Kuzey Irak’taki operasyonlara dair bir soru üzerine Cumhurbaşkanı Erdoğan, şu ifadeleri kullandı: “Terörle mücadele bir matematik olayı değil. İki kere iki dört diyemezsiniz. Faturayı çok ağır ödüyorlar, ödemeye de devam edecekler. Ama bilsek ki terörle mücadele bir matematik olayıdır, kalkarız açıklamayı da ona göre yaparız. Dolayısıyla da terörle mücadelemiz sonuna kadar devam edecek. Önünde sonunda kazanan inşallah yine biz olacağız. Artık onları bekleyen son yakındır. Bu ülkenin insanlarına çektirdikleri acıların hesabı soruluyor. Terör meselesini kökünden bitireceğiz. Sağa sola koşturmaları, destek arama çabaları da bu yüzden. Ne yaparlarsa yapsınlar fayda göremeyecekler. Bu ülkenin insanlarına yaşattıklarının hesabını öyle ya da böyle veriyorlar. Burunlarını dahi çıkartamadıkları mağaralar onları koruyamayacak.”
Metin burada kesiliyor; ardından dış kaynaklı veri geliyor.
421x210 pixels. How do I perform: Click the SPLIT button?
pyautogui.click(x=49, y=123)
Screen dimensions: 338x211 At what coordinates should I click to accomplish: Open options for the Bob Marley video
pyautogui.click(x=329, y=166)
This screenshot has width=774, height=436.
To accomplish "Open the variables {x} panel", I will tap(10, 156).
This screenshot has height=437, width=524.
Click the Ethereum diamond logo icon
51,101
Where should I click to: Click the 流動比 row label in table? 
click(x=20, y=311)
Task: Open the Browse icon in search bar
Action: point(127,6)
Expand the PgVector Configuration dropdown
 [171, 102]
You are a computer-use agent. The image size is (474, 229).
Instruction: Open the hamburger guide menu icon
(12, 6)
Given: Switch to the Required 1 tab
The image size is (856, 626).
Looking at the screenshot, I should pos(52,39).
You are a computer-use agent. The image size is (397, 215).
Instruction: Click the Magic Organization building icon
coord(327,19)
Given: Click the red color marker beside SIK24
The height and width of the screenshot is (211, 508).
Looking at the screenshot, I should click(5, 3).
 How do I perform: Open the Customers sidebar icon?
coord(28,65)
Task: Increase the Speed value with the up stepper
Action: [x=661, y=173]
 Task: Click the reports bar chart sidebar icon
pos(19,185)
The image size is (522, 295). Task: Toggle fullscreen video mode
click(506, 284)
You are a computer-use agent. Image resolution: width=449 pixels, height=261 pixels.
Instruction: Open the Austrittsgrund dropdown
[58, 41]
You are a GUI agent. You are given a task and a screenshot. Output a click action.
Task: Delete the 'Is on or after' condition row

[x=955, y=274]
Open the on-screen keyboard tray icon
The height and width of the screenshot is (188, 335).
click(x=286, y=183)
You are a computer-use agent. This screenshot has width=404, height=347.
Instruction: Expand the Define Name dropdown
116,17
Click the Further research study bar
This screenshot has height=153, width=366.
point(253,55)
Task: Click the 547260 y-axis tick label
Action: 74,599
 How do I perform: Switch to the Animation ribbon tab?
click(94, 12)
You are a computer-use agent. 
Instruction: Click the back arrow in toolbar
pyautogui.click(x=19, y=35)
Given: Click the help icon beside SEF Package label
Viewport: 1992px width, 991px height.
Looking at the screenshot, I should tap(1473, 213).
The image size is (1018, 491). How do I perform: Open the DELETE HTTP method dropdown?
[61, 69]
Kıbrıs Barış Harekatı'nın 50. yılı kutlama programında Türkiye ile KKTC arasındaki sarsılmaz bağların bir kez daha vurgulandığını dile getiren Erdoğan, “İktidar ve muhalefet olarak verdiğimiz birlik tablosunu kıymetli görüyorum. Kıbrıs davasının sadece bizim değil, 85 milyonun davası olduğu anlaşılmıştır. Şunun bir defa anlaşılması gerekir. Ada'nın asli unsuru olan Kıbrıs Türk halkını azınlık olarak görmeye ve göstermeye kimsenin gücü yetmez. Bugünkü ziyaretimizde bunu adeta perçinlemiş olduk” diye konuştu. Cumhurbaşkanı Erdoğan, 1974 Barış Harekatı'yla kurulan, 1983'te Kuzey Kıbrıs Türk Cumhuriyeti'nin ilanıyla tahkim edilen kazanımları, tüm dünyada tanınan Kıbrıs Türk Devleti ile taçlandıracaklarını belirtti.
Geçtiğimiz günlerde yaşanan küresel yazılım sorunu konusunda Türkiye'nin güvende olup olmadığı sorusunu ise Erdoğan, “Bu kriz nedeniyle bizde bir sıkıntı yok şu anda. Şu anda işlerimiz ufak tefek aksamalarla yürüyor. Yani dünyadaki sıkıntı bizde aynen yok. Daha iyiyiz. Bu konuda ek tedbirler almak gerekiyorsa alırız. Bununla ilgili arkadaşlarımız çalışmalarını aralıksız sürdürüyor. Hiçbir alanı boş bırakmadığımız gibi bu alanı da boş bırakmıyor ve atılması gereken adımları hızla, vatandaşlarımızı mağdur etmeden atıyoruz” diye yanıtladı.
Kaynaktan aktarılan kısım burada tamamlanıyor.